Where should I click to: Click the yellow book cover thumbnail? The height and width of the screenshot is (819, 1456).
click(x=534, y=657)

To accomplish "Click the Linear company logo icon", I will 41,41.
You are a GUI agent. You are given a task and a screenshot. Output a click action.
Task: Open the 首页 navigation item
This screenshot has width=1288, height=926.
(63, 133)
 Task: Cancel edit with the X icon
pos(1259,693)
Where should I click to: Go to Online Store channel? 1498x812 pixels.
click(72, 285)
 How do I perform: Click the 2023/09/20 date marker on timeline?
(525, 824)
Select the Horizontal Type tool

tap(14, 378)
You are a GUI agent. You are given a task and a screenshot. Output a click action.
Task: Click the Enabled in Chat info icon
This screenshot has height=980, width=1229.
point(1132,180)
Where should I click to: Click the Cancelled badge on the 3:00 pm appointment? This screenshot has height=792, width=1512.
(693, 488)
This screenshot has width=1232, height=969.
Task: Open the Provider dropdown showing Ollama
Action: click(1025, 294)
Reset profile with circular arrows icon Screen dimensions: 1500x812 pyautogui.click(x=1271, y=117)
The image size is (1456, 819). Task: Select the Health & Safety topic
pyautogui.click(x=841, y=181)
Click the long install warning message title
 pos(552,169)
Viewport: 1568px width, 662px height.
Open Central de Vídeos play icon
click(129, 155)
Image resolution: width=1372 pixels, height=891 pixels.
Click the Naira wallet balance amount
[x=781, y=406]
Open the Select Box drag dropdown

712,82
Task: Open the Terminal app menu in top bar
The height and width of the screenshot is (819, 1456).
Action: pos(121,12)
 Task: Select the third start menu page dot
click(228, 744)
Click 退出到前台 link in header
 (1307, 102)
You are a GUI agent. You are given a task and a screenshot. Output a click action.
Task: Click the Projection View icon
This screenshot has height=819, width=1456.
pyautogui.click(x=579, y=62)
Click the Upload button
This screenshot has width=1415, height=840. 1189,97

━━━━━━━━

- [EXERCISE PROMPT]: Every record must appear in the answer exactly as it appears above.

- [EXERCISE RESULT]:
Where should I click to: Click the yellow book cover thumbnail? The height and width of the screenshot is (819, 1456).
click(x=534, y=657)

To accomplish "Click the Linear company logo icon", I will 41,41.
You are a GUI agent. You are given a task and a screenshot. Output a click action.
Task: Open the 首页 navigation item
This screenshot has width=1288, height=926.
(63, 133)
 Task: Cancel edit with the X icon
pos(1259,693)
Where should I click to: Go to Online Store channel? 1498x812 pixels.
click(72, 285)
 How do I perform: Click the 2023/09/20 date marker on timeline?
(525, 824)
Select the Horizontal Type tool

tap(14, 378)
You are a GUI agent. You are given a task and a screenshot. Output a click action.
Task: Click the Enabled in Chat info icon
This screenshot has height=980, width=1229.
point(1132,180)
Where should I click to: Click the Cancelled badge on the 3:00 pm appointment? This screenshot has height=792, width=1512.
(693, 488)
This screenshot has width=1232, height=969.
Task: Open the Provider dropdown showing Ollama
Action: click(1025, 294)
Reset profile with circular arrows icon Screen dimensions: 1500x812 pyautogui.click(x=1271, y=117)
The image size is (1456, 819). Task: Select the Health & Safety topic
pyautogui.click(x=841, y=181)
Click the long install warning message title
 pos(552,169)
Viewport: 1568px width, 662px height.
Open Central de Vídeos play icon
click(129, 155)
Image resolution: width=1372 pixels, height=891 pixels.
Click the Naira wallet balance amount
[x=781, y=406]
Open the Select Box drag dropdown

712,82
Task: Open the Terminal app menu in top bar
The height and width of the screenshot is (819, 1456).
Action: pos(121,12)
 Task: Select the third start menu page dot
click(228, 744)
Click 退出到前台 link in header
 (1307, 102)
You are a GUI agent. You are given a task and a screenshot. Output a click action.
Task: Click the Projection View icon
This screenshot has height=819, width=1456.
pyautogui.click(x=579, y=62)
Click the Upload button
This screenshot has width=1415, height=840. 1189,97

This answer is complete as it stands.